May 19, 2023 - 6:30pm

In the words of the writer and diarist Vladislav Davidzon, it was an event “indelibly connected to both the filmic exploits and monstrous predations of Harvey Weinstein… [to become] the symbolic birthplace of the #MeToo movement”. Now, the 2023 Cannes Film Festival, back in full force this year after weathering various culture wars and Covid restrictions, has reinvented itself as the capital of the anti-woke pushback.

This started a month before its official opening this week, when festival chief Thierry Frémaux unveiled the 76th edition’s official poster, a 1968 black-and-white still of Catherine Deneuve in Alain Cavalier’s La Chamade, shot in nearby Saint-Tropez. The 79-year-old actress, who has several times been a member of the Cannes Jury and presided over it with Clint Eastwood in 1994, remains quite possibly the star assoluta of French cinema.

Deneuve was also the best-known signatory of the 2018 open manifesto written by 100 Frenchwomen opposing the conflation of sexual assault and that element of grown-up life that allows men to compliment or proposition you. (For what it’s worth, I not only co-signed but took a small part in writing the open letter during one feverish weekend alongside four friends.
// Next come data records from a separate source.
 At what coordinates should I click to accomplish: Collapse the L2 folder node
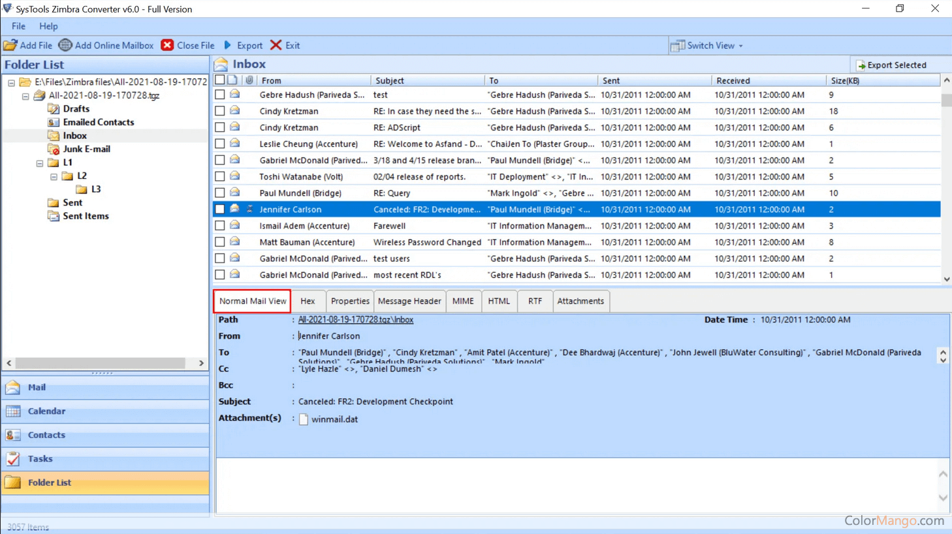click(x=54, y=176)
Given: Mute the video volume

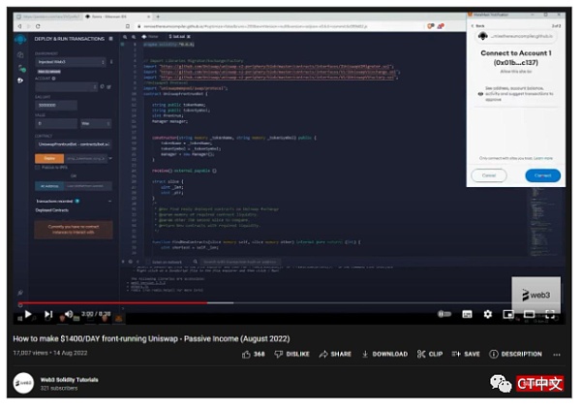Looking at the screenshot, I should 68,314.
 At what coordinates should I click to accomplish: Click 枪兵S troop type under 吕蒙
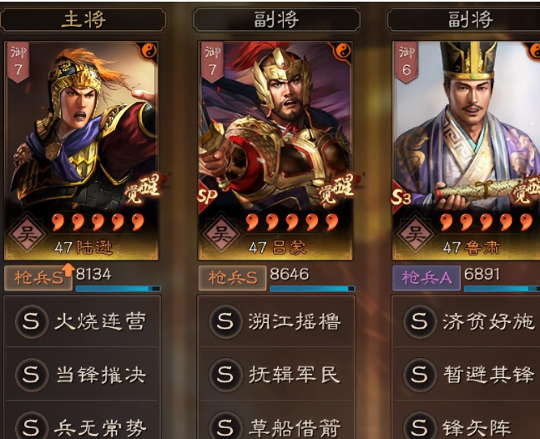click(x=233, y=278)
Until Deneuve called us out of the blue the following Monday, we weren’t sure that anyone would pay attention to it. Be careful what you wish for.)
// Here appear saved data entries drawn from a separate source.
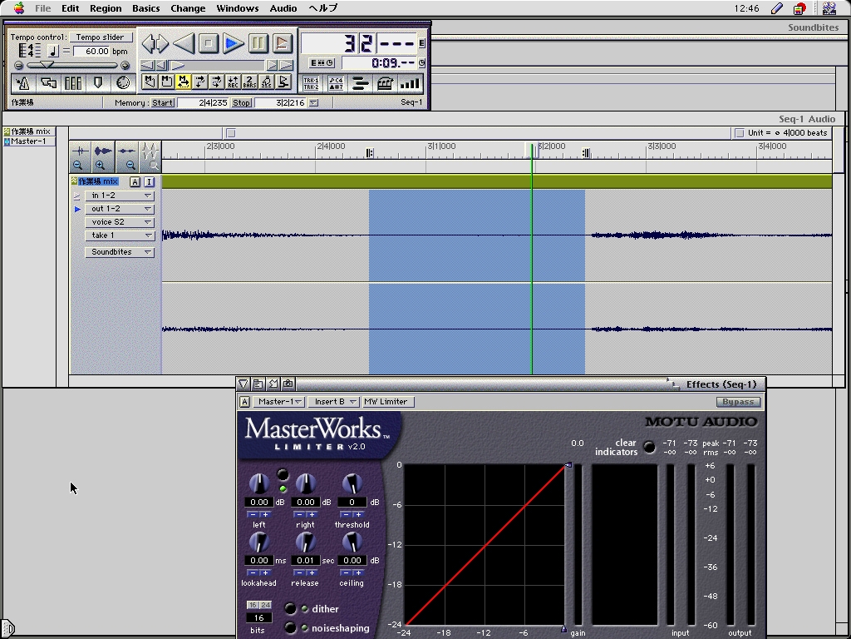851x639 pixels.
Task: Open the 'out 1-2' output dropdown
Action: pos(120,209)
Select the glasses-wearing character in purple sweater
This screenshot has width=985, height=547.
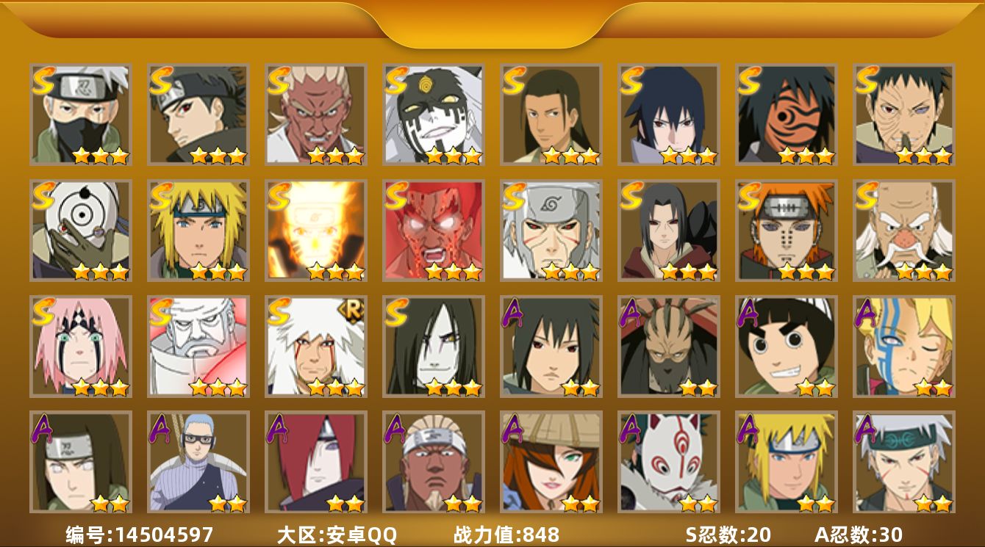pyautogui.click(x=198, y=462)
Deneuve, as figurehead of the 100 Women, was accused of treason to the Cause by ferret-faced little commissars who until that moment had not yet managed to fully enter the French scene, and were seemingly intent on catching up as virulently as possible. Like J.K. Rowling, she wasn’t exactly cancellable, given her status as one of the country’s most bankable stars. Afterwards, hiring or inviting her became a statement. 
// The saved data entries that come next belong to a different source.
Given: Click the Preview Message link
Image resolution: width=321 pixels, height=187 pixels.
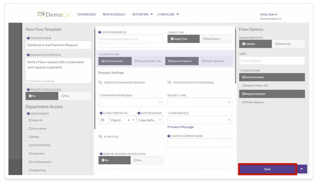Looking at the screenshot, I should [x=181, y=127].
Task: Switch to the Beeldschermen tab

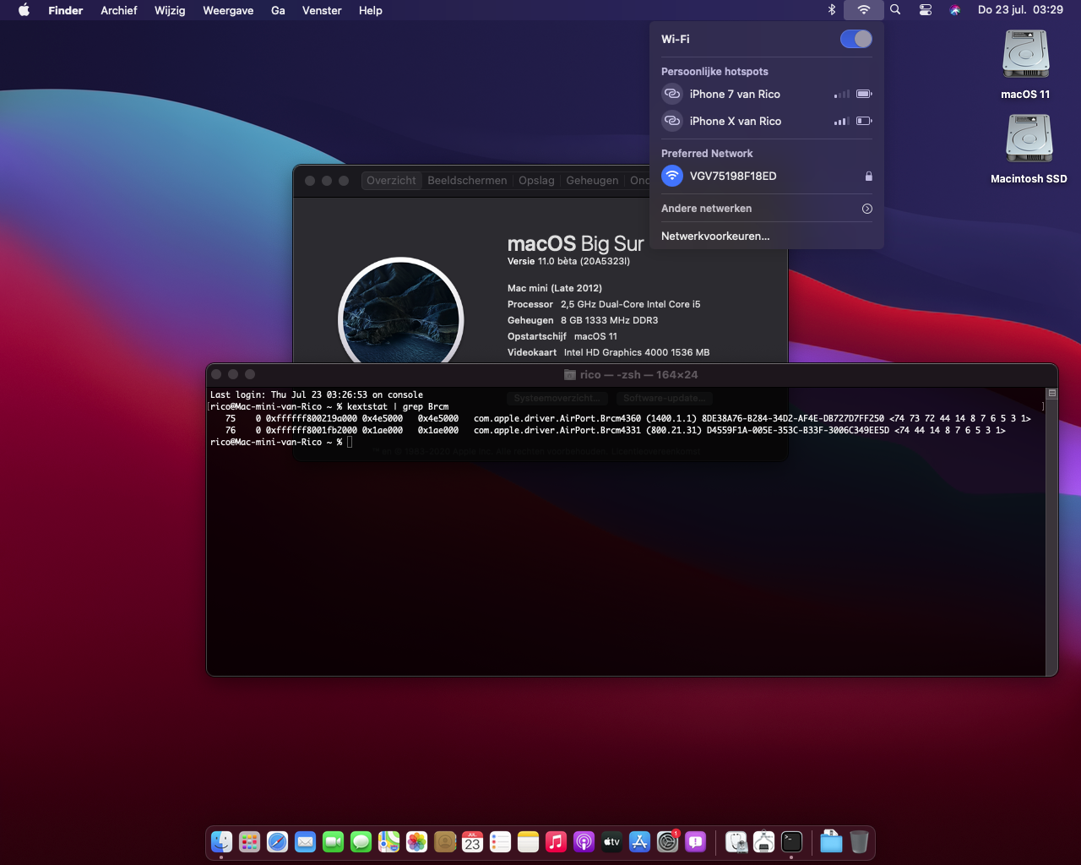Action: click(x=467, y=181)
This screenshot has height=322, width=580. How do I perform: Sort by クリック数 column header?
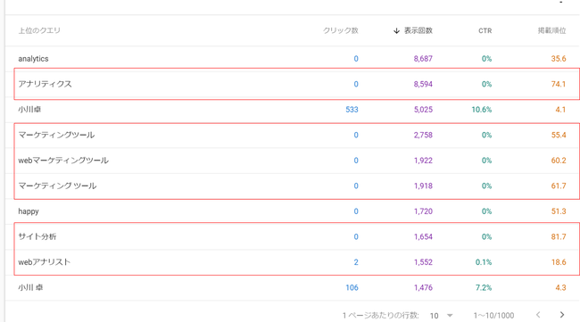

In the past few years, a number of with-it French actors and film people have staged the depressingly familiar walk-outs, picketing, disrupting of events and boycotts of anyone deemed, like Deneuve, “problematic” — that weasel word of the Overseers of Righteousness. Woody Allen, beloved of European viewers and producers, became one recipient of such adverse attention. So did Roman Polanski, whose An Officer and a Spy won three César Awards in 2020 during an evening in which police had to use tear gas against violent demonstrators. 

Last week the actress Adèle Haenel, who was the most prominent figure to walk out of the Césars in response to Polanski’s win (and who has since become the self-appointed figurehead for the purification of French movieland), wrote an open letter against the opening night historical biopic Jeanne du Barry.

As Haenel would have it, the film carries the double sin of starring Johnny Depp (despite his being cleared of violence in his case against ex-wife Amber Heard) and being directed by the actress Maïwenn, who is currently embroiled in a lawsuit with a newspaper editor. Maïwenn’s crime was to publicly pull Edwy Plenel’s hair in a restaurant for “slandering” her former husband, the filmmaker Luc Besson. (Yes, hair-pulling can become “assault” if you’ve done it in defence of your man to a former Le Monde journalist.) “The Cannes Festival is now celebrating rapists,” Haenel accused, before announcing she was quitting acting for good.

Thierry Frémaux demurred, insisting, “I don’t know about the image of Johnny Depp in the US,” and emphasising the value he places on freedom of speech. “If you really thought we were a festival for rapists,” he said, “ you wouldn’t be talking to me now.” Asked whether Cannes would show films by Polanski and Allen, Frémaux said this depended on the quality of the films themselves. But earlier this week, as the Festival audience gave a tearful Depp a seven-minute round of enthusiastic applause, it seemed that again one indomitable Gallic village was victoriously resisting an invasion from abroad.


Anne-Elisabeth Moutet is a Paris-based journalist and political commentator.